Methods: eXtreme Gradient Boosting (XGBoost) and multivariable linear regression were used for predictions. Both models were applied to both the whole dataset which included multiple hospitals (3,704 patients), and a single-hospital dataset (1,815 patients) of the hospital with the highest case-volumes of our sample. Data was split into training (75%) and test data (25%) for both datasets. Models were trained using 5-fold cross-validation (CV) on the training datasets and applied to test data for performance comparison.
Results: On test data in the multi-hospital setting, the mean absolute error (MAE) was 12.13 min (HA) / 13.61 min (KA) for XGBoost. In the single-hospital analysis, performance on test data was MAE 10.87 min (HA) / MAE 12.53 min (KA) for XGBoost. Predictive ability of XGBoost was tended to be better than of regression in all setting, however not statistically significantly. Important predictors for XGBoost were physician experience, age, body mass index, patient reported outcome measures and, for the multi-hospital analysis, the hospital.
Conclusion: Machine learning can predict DOS in both a multi-hospital and single-hospital setting with reasonable performance. Performance between regression and machine learning differed slightly, however insignificantly, while larger datasets may improve predictive performance. The study found that hospital indicators matter in the multi-hospital setting despite controlling for various variables, highlighting potential quality differences between hospitals.
Trial registration: The study was registered at the German Clinical Trials Register (DRKS) under DRKS00019916.
背景:髋关节和膝关节置换术(HA/KA)患者的手术时间(DOS)差异很大,是不良事件的主要危险因素。因此,我们的目的是(1)确定机器学习是否可以使用术前可用的回顾性数据预测HA/KA患者的DOS,(2)比较机器学习是否能够在预测性能上优于多变量回归,(3)确定在多医院和单医院背景下DOS的最重要预测变量。

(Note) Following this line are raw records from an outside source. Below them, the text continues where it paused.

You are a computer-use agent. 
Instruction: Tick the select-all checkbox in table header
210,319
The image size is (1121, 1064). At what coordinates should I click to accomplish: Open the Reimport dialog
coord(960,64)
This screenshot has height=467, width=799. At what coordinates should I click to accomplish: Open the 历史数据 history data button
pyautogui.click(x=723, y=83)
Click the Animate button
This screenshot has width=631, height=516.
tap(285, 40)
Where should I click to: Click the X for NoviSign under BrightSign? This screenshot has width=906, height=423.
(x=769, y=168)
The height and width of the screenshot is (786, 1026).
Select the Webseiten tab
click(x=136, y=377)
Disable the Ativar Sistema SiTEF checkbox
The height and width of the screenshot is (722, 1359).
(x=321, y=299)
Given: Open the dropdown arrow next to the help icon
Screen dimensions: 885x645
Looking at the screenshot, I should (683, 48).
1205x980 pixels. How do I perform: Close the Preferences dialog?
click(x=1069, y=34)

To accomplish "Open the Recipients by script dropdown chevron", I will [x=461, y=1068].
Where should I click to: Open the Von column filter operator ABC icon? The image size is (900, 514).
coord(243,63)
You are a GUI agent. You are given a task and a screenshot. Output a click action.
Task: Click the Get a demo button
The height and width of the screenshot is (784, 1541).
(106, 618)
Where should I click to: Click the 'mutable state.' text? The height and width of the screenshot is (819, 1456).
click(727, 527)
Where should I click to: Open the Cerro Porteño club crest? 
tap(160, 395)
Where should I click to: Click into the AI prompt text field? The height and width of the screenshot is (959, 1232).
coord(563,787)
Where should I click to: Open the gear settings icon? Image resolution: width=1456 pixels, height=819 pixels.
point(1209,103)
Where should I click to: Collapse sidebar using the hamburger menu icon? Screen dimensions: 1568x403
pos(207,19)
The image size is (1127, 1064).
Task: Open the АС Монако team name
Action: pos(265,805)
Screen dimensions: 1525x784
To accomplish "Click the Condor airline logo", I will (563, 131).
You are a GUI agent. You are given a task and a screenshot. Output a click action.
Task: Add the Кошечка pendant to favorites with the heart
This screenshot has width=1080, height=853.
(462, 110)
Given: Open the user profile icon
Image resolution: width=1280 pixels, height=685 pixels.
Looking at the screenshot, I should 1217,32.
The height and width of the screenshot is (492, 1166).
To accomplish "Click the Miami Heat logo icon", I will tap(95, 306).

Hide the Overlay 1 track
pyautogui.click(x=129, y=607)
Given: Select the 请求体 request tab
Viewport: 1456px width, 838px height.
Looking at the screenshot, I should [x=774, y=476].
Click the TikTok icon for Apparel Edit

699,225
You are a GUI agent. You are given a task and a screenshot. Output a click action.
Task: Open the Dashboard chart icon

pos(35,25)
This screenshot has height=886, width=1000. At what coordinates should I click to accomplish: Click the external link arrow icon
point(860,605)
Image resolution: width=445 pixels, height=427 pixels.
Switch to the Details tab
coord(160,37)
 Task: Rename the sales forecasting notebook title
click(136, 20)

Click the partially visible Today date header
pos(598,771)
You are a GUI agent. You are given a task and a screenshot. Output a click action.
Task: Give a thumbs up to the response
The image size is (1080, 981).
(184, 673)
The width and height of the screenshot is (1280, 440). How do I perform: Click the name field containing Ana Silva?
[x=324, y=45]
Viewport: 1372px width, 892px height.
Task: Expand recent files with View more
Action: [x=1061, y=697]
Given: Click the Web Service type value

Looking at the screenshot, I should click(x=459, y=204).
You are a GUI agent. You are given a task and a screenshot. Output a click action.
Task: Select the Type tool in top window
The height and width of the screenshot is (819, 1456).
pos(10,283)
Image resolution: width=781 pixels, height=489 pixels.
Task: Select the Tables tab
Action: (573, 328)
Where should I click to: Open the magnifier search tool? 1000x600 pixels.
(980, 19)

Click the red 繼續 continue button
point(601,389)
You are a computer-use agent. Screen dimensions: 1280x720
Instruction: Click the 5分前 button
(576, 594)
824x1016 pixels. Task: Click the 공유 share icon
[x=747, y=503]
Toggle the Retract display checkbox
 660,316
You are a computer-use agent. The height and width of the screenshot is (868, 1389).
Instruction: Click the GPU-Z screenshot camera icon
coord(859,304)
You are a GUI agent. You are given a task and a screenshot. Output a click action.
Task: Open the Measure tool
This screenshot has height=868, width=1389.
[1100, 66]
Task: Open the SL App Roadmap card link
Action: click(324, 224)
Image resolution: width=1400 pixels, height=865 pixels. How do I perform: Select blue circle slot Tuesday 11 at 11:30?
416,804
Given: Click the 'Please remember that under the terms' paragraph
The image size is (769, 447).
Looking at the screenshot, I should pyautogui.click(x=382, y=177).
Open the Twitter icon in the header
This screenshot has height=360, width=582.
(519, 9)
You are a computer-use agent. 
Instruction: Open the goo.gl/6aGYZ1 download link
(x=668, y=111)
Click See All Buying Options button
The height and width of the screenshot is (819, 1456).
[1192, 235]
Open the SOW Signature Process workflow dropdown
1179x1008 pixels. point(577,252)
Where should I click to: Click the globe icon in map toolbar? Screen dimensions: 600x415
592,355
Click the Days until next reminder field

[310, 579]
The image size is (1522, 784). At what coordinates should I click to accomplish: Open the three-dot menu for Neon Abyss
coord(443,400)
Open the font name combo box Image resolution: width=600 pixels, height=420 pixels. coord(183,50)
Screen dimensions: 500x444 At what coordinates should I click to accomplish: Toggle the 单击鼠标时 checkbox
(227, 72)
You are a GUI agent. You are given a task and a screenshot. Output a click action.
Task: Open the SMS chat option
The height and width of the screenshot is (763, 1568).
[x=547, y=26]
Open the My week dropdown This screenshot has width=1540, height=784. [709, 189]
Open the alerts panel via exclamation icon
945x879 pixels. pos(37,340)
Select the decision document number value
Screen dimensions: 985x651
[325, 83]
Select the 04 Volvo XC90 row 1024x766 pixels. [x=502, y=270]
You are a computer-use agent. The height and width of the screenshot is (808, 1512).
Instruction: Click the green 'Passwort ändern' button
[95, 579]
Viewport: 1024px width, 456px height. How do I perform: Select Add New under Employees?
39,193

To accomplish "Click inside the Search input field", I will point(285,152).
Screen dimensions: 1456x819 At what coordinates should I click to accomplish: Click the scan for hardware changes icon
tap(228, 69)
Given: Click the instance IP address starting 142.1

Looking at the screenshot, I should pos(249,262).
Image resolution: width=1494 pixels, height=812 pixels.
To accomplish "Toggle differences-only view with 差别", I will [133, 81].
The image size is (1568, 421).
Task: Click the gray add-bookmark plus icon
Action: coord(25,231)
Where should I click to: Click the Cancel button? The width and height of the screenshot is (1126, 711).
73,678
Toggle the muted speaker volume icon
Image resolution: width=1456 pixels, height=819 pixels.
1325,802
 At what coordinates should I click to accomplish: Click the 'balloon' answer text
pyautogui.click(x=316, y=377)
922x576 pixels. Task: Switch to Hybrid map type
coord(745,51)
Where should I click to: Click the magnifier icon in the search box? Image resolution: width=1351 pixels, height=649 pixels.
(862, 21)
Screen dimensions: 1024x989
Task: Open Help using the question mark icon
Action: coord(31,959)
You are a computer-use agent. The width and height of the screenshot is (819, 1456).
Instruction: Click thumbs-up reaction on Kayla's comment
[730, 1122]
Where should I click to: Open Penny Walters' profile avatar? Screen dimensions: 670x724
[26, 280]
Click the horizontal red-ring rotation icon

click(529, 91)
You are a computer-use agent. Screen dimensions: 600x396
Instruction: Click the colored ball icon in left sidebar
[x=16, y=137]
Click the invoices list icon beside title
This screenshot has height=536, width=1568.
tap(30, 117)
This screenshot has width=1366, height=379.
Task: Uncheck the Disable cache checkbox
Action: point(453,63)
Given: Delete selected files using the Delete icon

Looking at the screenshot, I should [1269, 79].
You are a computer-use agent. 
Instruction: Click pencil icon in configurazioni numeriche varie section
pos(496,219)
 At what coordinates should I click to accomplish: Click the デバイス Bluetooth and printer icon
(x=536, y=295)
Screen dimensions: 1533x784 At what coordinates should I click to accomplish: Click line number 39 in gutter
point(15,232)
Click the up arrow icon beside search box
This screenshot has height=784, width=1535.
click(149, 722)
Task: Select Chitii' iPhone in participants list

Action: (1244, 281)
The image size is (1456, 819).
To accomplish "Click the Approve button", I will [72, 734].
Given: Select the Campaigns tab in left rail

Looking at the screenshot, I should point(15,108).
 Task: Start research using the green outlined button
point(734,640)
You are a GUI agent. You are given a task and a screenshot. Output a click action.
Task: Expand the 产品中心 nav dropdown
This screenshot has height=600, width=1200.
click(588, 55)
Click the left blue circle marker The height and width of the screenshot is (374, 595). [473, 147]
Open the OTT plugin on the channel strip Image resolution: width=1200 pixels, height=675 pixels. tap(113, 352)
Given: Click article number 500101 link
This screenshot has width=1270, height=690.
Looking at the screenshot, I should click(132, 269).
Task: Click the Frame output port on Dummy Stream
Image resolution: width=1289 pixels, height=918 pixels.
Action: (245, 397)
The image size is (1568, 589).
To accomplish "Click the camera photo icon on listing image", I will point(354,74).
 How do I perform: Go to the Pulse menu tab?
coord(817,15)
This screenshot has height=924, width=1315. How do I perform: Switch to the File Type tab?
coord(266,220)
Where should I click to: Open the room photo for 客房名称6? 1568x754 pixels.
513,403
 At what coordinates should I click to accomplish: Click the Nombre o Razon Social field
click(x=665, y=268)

方法:采用极限梯度增强(XGBoost)和多变量线性回归进行预测。这两种模型都应用于包括多家医院(3,704名患者)在内的整个数据集,以及我们样本中病例量最高的医院的单个医院数据集(1,815名患者)。两个数据集的数据被分成训练数据(75%)和测试数据(25%)。模型在训练数据集上使用5倍交叉验证(CV)进行训练,并应用于测试数据进行性能比较。结果:在多家医院的测试数据中,XGBoost的平均绝对误差(MAE)为12.13 min (HA) / 13.61 min (KA)。在单医院分析中,测试数据的性能为XGBoost的MAE 10.87 min (HA) / MAE 12.53 min (KA)。在所有情况下,XGBoost的预测能力都倾向于优于回归,但无统计学意义。XGBoost的重要预测因素是医生经验、年龄、体重指数、患者报告的结果测量,以及在多医院分析中,医院。结论:机器学习可以预测多医院和单医院的DOS,性能合理。回归和机器学习之间的性能略有不同,但差异不大,而更大的数据集可能会提高预测性能。研究发现,尽管控制了各种变量,但医院指标在多医院环境中仍然很重要,突出了医院之间潜在的质量差异。试验注册:该研究已在德国临床试验注册中心(DRKS)注册,编号为DRKS00019916。
期刊介绍:
BMC Medical Informatics and Decision Making is an open access journal publishing original peer-reviewed research articles in relation to the design, development, implementation, use, and evaluation of health information technologies and decision-making for human health.